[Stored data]
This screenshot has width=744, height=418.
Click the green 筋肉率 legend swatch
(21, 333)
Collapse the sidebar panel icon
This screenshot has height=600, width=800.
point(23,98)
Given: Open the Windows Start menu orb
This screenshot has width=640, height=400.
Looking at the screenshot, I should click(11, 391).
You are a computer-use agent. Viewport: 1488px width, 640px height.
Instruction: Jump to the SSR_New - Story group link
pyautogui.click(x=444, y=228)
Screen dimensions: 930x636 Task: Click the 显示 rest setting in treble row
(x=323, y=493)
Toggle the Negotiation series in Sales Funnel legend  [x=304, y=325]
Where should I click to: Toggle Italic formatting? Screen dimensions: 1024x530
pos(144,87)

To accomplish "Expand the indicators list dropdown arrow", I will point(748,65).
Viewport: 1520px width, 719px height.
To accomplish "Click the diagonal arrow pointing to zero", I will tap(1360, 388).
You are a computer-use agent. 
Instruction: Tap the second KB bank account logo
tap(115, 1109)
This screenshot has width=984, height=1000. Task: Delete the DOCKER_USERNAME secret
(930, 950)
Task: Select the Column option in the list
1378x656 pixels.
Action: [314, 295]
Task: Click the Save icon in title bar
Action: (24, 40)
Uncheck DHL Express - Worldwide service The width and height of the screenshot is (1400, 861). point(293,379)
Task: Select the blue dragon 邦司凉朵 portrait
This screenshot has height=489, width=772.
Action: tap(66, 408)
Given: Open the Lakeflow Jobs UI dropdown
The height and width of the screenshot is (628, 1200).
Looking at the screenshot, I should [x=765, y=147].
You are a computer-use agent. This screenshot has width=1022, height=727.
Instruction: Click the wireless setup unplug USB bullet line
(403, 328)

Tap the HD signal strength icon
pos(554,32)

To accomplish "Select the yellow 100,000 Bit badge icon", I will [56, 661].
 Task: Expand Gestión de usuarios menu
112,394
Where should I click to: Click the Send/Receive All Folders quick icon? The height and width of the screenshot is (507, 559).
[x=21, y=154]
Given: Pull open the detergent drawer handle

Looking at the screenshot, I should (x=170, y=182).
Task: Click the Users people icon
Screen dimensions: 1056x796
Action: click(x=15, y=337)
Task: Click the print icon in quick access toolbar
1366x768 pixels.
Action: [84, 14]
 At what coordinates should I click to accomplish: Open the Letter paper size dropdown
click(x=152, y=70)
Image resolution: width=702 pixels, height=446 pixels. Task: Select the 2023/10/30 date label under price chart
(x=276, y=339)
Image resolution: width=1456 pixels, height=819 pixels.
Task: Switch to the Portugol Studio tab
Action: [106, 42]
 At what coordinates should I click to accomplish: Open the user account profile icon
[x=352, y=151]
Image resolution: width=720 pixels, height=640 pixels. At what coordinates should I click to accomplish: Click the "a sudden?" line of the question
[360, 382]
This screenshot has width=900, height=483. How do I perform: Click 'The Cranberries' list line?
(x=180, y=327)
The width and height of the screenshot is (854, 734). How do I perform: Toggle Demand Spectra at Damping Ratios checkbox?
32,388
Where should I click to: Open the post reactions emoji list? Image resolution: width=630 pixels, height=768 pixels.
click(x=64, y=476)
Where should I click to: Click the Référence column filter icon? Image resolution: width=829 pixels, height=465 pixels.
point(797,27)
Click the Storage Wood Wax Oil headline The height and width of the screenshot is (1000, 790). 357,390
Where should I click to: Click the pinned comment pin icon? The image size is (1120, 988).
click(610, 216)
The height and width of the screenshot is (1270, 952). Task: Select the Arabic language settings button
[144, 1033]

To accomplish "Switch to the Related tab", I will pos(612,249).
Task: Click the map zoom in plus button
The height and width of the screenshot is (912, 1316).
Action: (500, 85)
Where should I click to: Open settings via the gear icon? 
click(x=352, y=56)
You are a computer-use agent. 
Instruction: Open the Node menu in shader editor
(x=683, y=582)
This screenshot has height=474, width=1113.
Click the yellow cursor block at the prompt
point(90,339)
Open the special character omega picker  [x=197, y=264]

• Exercise goal
Nothing before the line containing "The height and width of the screenshot is (912, 1316)." should be repeated; repeat that line and all later lines through the end of the data above, exactly.

• Expected answer
The height and width of the screenshot is (912, 1316).
Action: (500, 85)
Where should I click to: Open settings via the gear icon? 
click(x=352, y=56)
You are a computer-use agent. 
Instruction: Open the Node menu in shader editor
(x=683, y=582)
This screenshot has height=474, width=1113.
Click the yellow cursor block at the prompt
point(90,339)
Open the special character omega picker  [x=197, y=264]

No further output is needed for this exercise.